Wednesday, July 28, 2010
New Wall of Ancestors
When I lived on Wilson St I decorated the hall with family pictures and have been thinking about doing it here for quite awhile. This hall has been empty ever since the show Thom and I did, because I took the painting that hung there down to use the frame. At one time recently I spent hours hanging the huge painting I did for the Machias Show of Demeter holding the baby over the fire there. Shortly it became evident that it had to come down. It stunk from being in the cellar for so long. Apparently that's not a good place to store paintings, but I really don't have any other space for them. If they all get destroyed by mold and mice, at least I won't have to worry about who will have to trash them after I'm dead.

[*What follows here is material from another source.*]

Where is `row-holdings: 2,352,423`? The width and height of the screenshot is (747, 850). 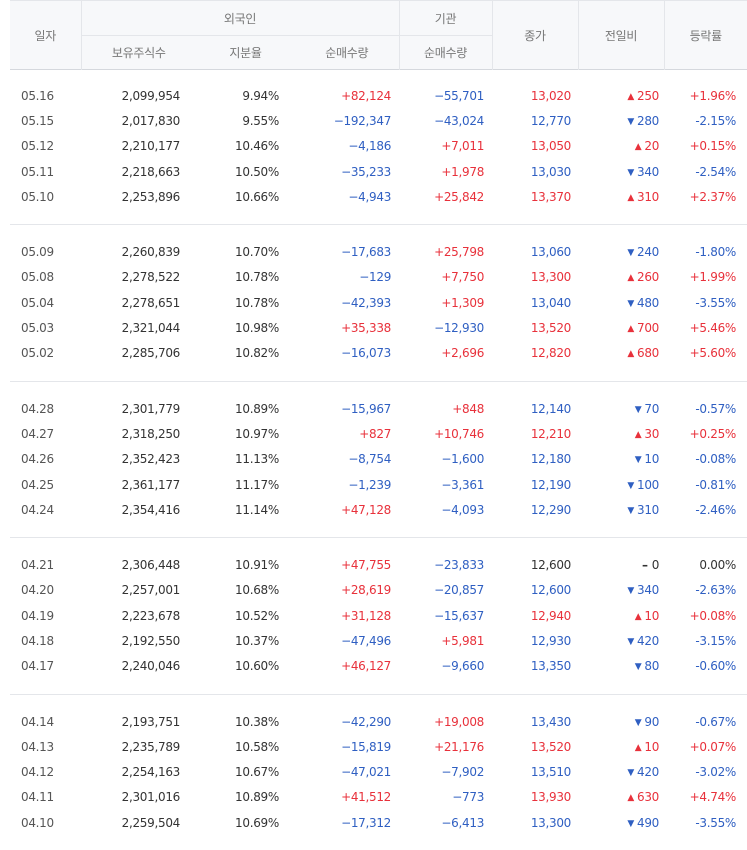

Speaking of dead, I took the boxes of old pictures out of my bedroom closet, where I discovered the ceiling had fallen down. The boxes were covered with plaster, but nothing was ruined. As I cleaned the glass over the familiar faces, I recognized each one immediately. Many of them I never knew in person, but their frozen faces are very familiar to me..........Campbells, Picards, Littlefields, Edgerlys, St. Germains, Gratteaux. They have all become their pictures in the same way that "the poet has become his poems." (I forget who wrote that about Yeats after he died.) It's the only way I can think of them. I wonder if they liked the portraits that were taken of them, and if it ever occurred to them that their descendants would only see them in one, tw0-dimensional way. Probably they did, because they obviously took such care to look their best in front of the camera. On my wall of ancestors there are only beautiful babies, lovely women, and handsome men. These people never wear rumpled clothes or leave their hair uncombed. Their glasses are sparkling clean. Their skin is flawless. None of them smile, though considering their now-living progeny, they probably had ugly and missing teeth. Whatever faults they hid on picture-taking day died with them.
In the present day we carry our digital cameras and snap hundreds of pictures......so many that, should they survive into posterity, no one will care to wade through them. There will be no one representational image for anybody to fix in their mind's eye. We will live on as a name only, like Phinneas Longfellow, clerk of courts, who signed my great-grandfather's naturalization papers April 26, 1866 just 48 miles away in Machias. I can make my own picture of Phinneas, which is actually probably as accurate a representation of him as the pictures on the wall are of my relatives.
Anyway, I like having all those portraits on the wall. They remind me of where I came from, and also where I am going.